10 minutes + 1 hour resting time

Ingredients

  • 2 teaspoons cinnamon powder

  • 30 grams baking powder

  • 40 grams gluten-free buckwheat flour

  • 60 grams banana

  • 18 grams honey

  • 2 eggs

  • 2 tablespoons whole milk

  • 2 tablespoons sunflower oil

  • 60 grams maple syrup

Instructions

  1. Mix the baking powder, buckwheat flour, and cinnamon in a bowl.

  2. Using a hand blender, purée 30 grams of banana with the honey and eggs until smooth.

  3. Fold the flour mixture into the banana mixture using a spatula.

  4. Stir in the milk until a smooth batter forms.

  5. Cover the batter with plastic wrap and let it rest for 1 hour.

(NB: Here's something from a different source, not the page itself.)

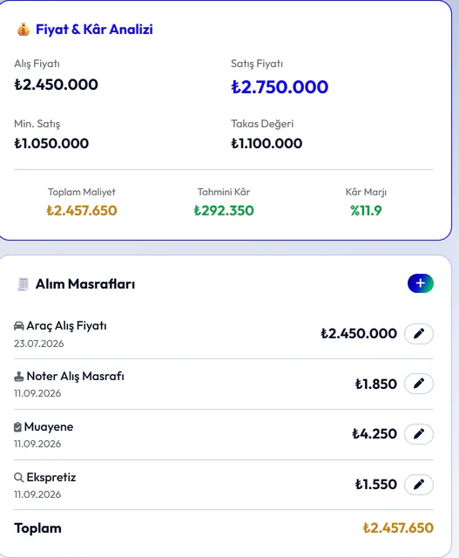Viewport: 459px width, 558px height.
Task: Select the Satış Fiyatı value ₺2.750.000
Action: point(280,87)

  6. Slice the remaining banana for garnish.

  7. Heat a little sunflower oil in a frying pan.

  8. Spoon two portions of batter into the pan and flatten them slightly.

  9. Cook the pancakes until golden brown on both sides.

  10. Place them on a plate and cover with aluminum foil to keep warm.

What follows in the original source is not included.